VITAMINS- How Much Is Too Much?

Understanding Your Vitamins

Vitamins are always a topic of discussion and confusion. I get asked the question, “How many vitamins should I take?”and “How much is too much?” and “What brand of vitamins are the best?” Because I am to be a Registered Dietitian I can tell you right now, the best way to get your vitamins is through your DIET. Healthy eating & balanced eating is an excellent way to get your vitamins without having to worry about going overboard with the amount of Vitamin A or Vitamin D etc. Some vitamins do have upper limits called Tolerable Upper Intake level or “UL,” this means there is a maximum amount you should intake before it may become toxic to you. Furthermore, some vitamins have dangerous deficiency diseases such as scurvy, rickets, beri beri, night blindness and blood thinning. 

However, I know being only human, we have our faults as well as our certain food habits.

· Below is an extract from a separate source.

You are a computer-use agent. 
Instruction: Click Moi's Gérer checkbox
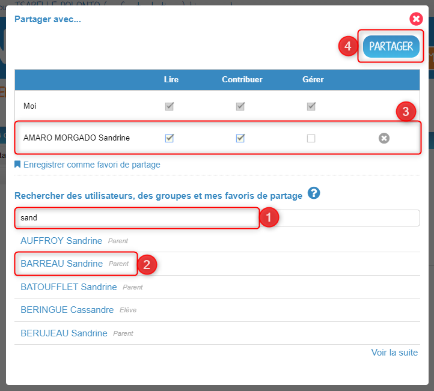(x=311, y=106)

This means we may not be getting all the vitamins we need through our diets alone, and therefore,  we rely on supplements for our vitamins. The first thing I tell anybody who asks me about vitamins is that the FDA does not regulate supplements and you can never trust 100% the amount or type of vitamins the package tells you. If you’re still wanting to try supplements, you’re better off going with a brand that is well known, been around the market for years and has a seal of certification approval like GMP (Good Manufacturing Practices),USP (U.S Pharmacopeial Convention), and NSF (National Sanitation Foundation).

Vitamins are called “Micronutrients” because when comparing them to Carbohydrates, Proteins, and Fats.. we only need a micro amount to go a LONG way in our body. They often times regulate our body systems and act with enzymes to become catalysts. Each vitamin has a different role in our body and collectively, they act together to boost our immunity and cause us to function normally.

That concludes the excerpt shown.